=== Begin Enclosure ===

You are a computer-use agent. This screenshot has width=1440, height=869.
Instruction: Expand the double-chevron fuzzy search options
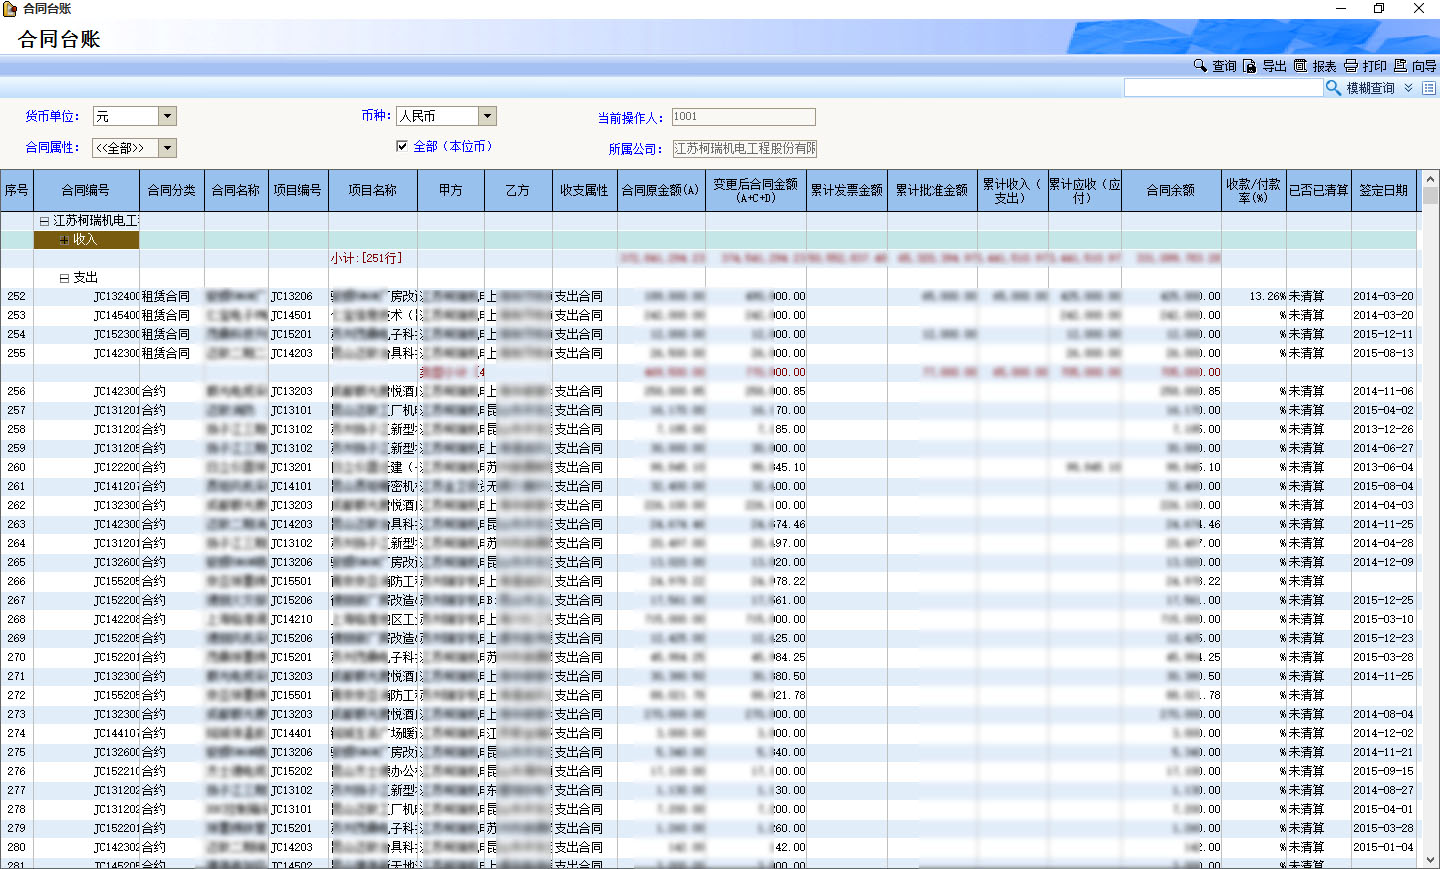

=== End Enclosure ===
=== Begin Enclosure ===

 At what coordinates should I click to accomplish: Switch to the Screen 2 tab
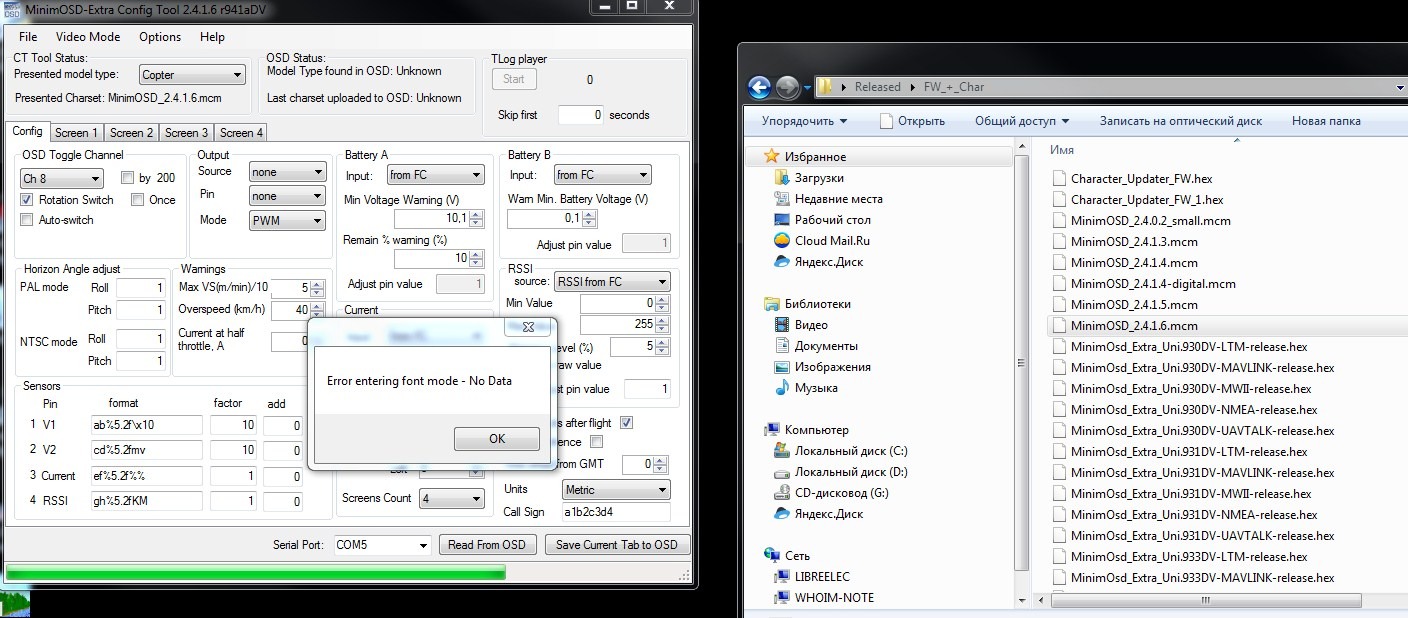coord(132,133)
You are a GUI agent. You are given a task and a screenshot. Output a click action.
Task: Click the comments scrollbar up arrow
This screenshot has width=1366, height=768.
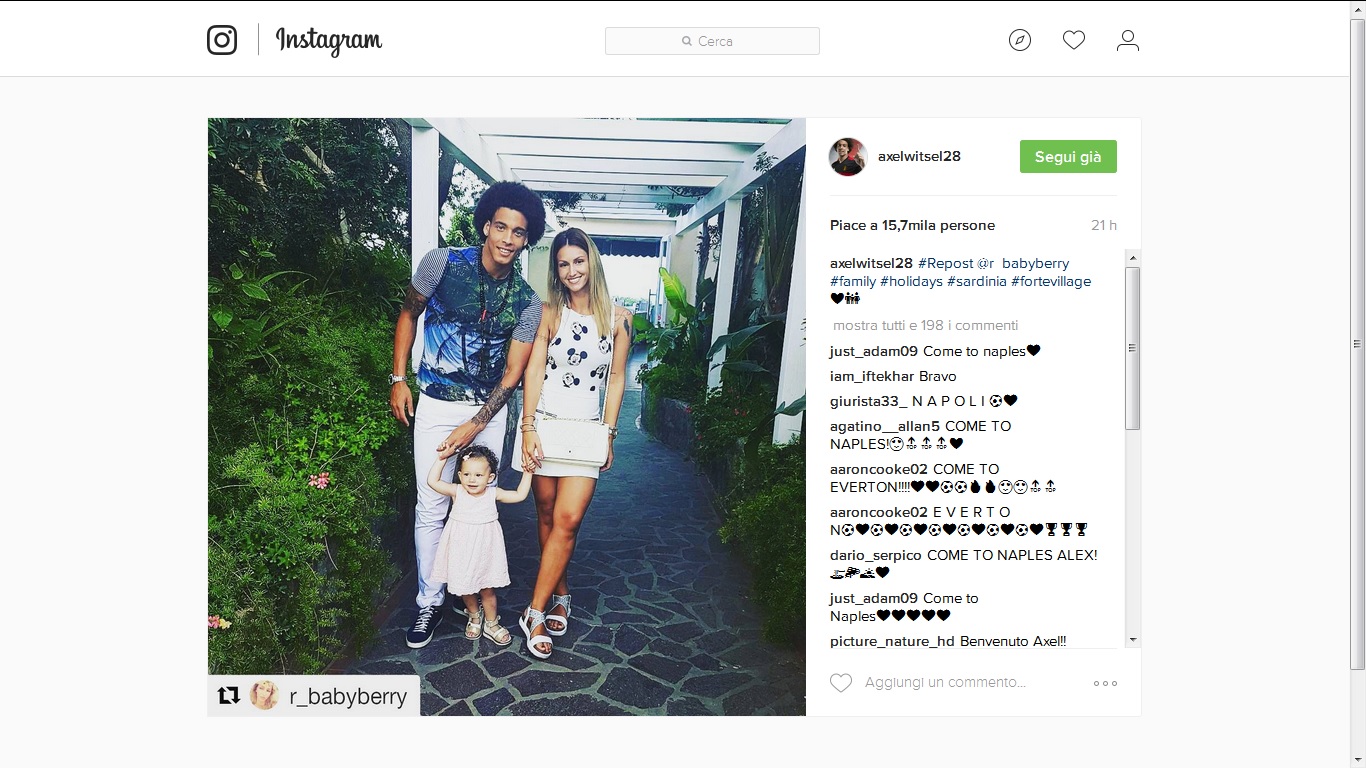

=== End Enclosure ===

**Required work:** The reply should hold only the lines of the listing above starting at the line containing "You are a computer-use" and ending at the line containing "Instruction: Expand the", exactly as written.

**Solution:**
You are a computer-use agent. This screenshot has width=1440, height=869.
Instruction: Expand the double-chevron fuzzy search options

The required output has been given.